- _What the exercise asks_
Locate every line in the material that contains the word "agent" and copy each of those lines in full.
==============================
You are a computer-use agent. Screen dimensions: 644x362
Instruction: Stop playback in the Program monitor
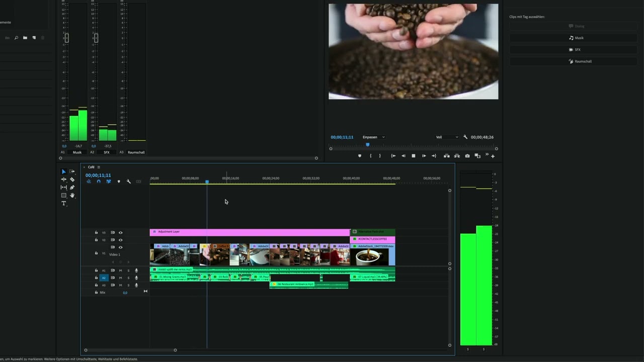tap(414, 156)
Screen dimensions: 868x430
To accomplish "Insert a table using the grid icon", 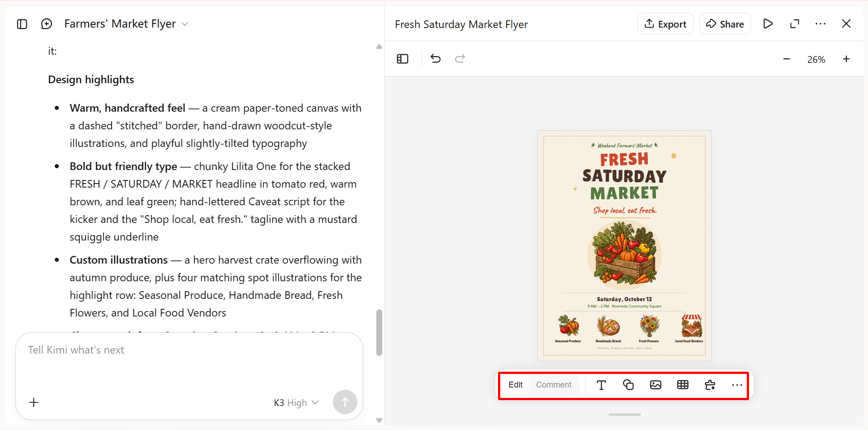I will [x=683, y=385].
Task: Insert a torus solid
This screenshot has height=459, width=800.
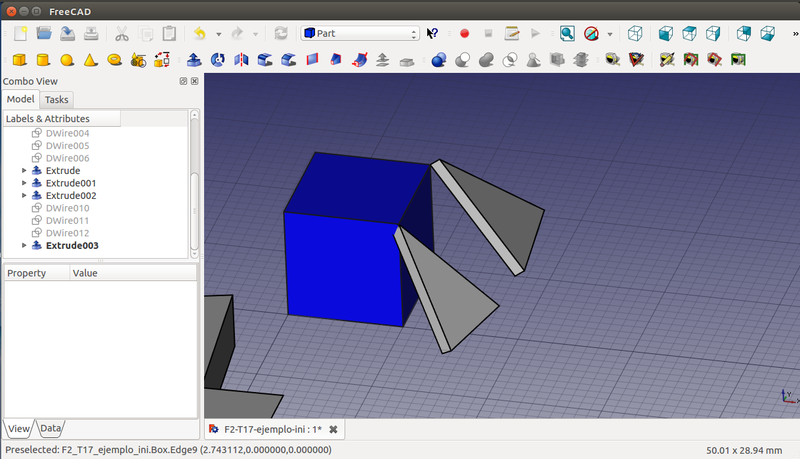Action: (x=114, y=60)
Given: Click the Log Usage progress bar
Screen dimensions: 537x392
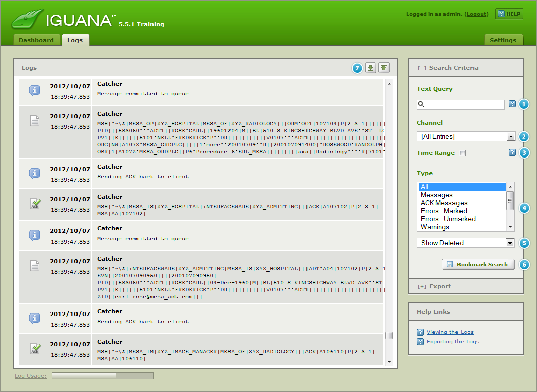Looking at the screenshot, I should [x=102, y=376].
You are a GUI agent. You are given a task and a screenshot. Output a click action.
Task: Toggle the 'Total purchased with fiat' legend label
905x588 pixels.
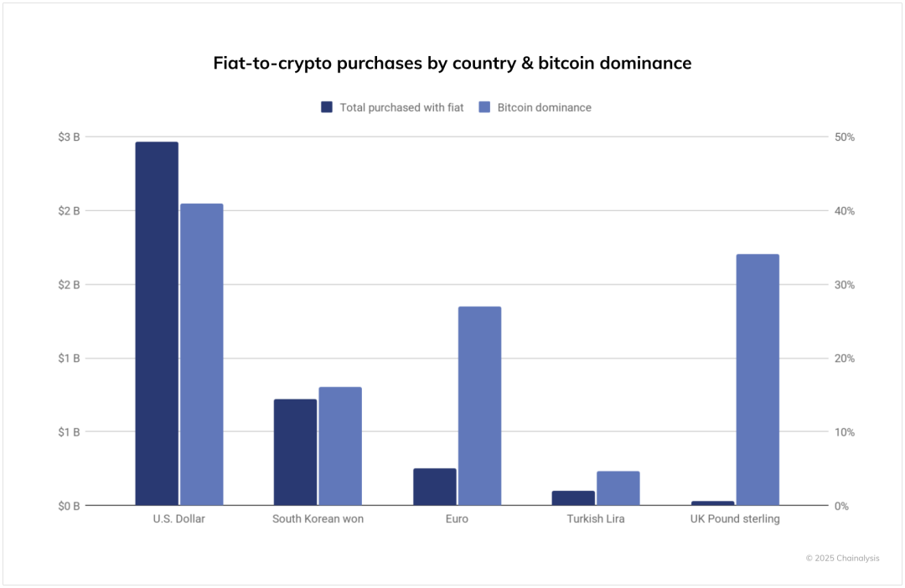tap(401, 107)
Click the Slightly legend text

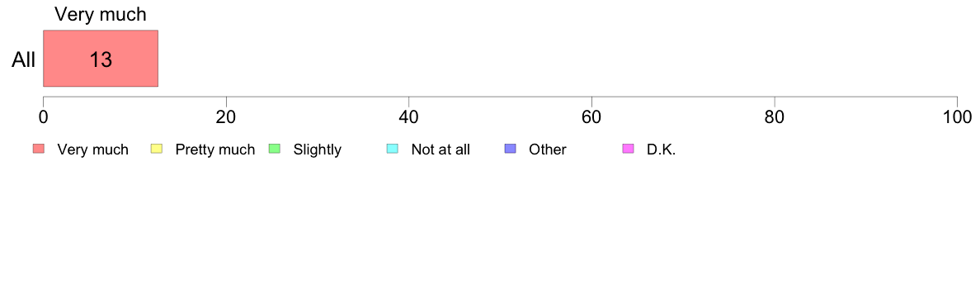tap(318, 150)
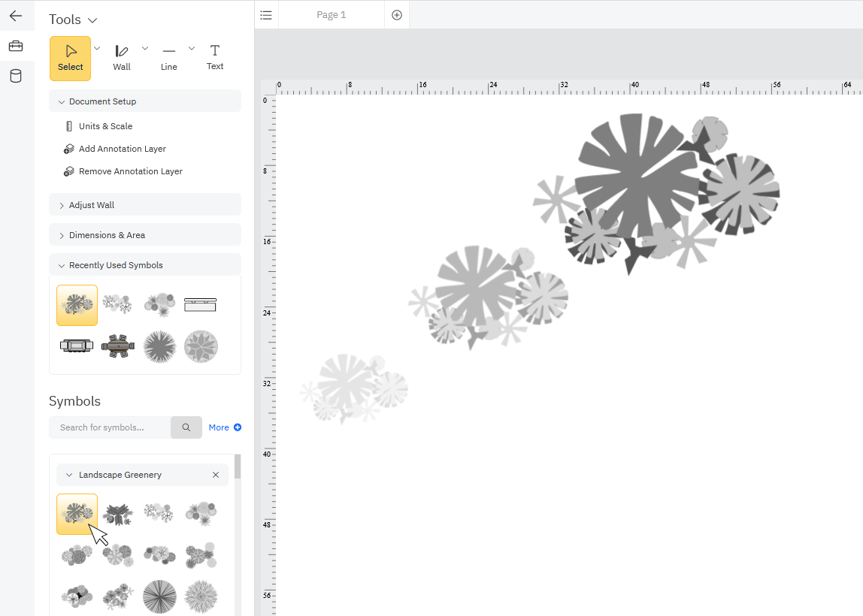The width and height of the screenshot is (863, 616).
Task: Select the Text tool
Action: click(215, 57)
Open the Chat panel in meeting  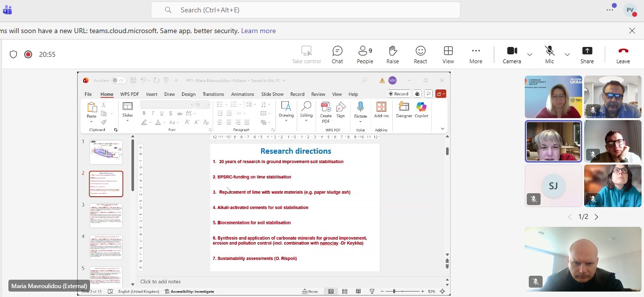click(337, 54)
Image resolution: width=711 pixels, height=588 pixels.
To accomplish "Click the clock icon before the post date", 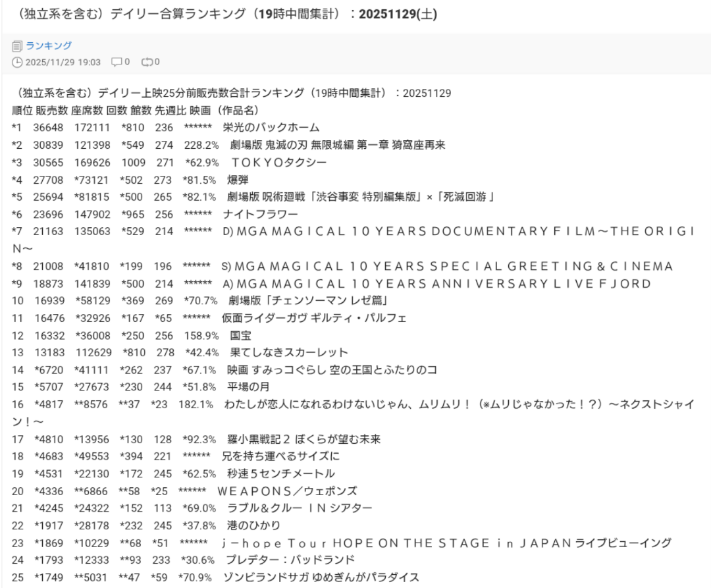I will tap(17, 63).
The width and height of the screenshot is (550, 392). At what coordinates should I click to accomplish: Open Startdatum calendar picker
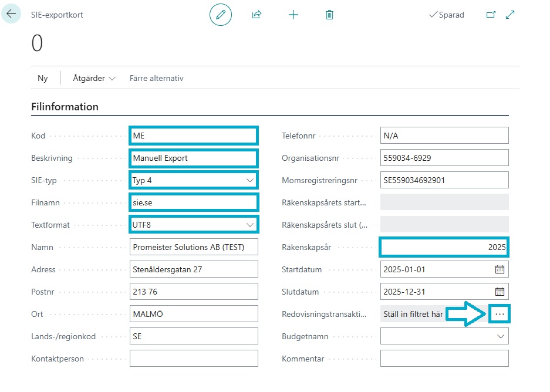tap(500, 269)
==============================
- _Solution to the problem_
You are a computer-use agent. Screen dimensions: 644x362
You are a GUI agent. You are given a task and a screenshot. Output a click action.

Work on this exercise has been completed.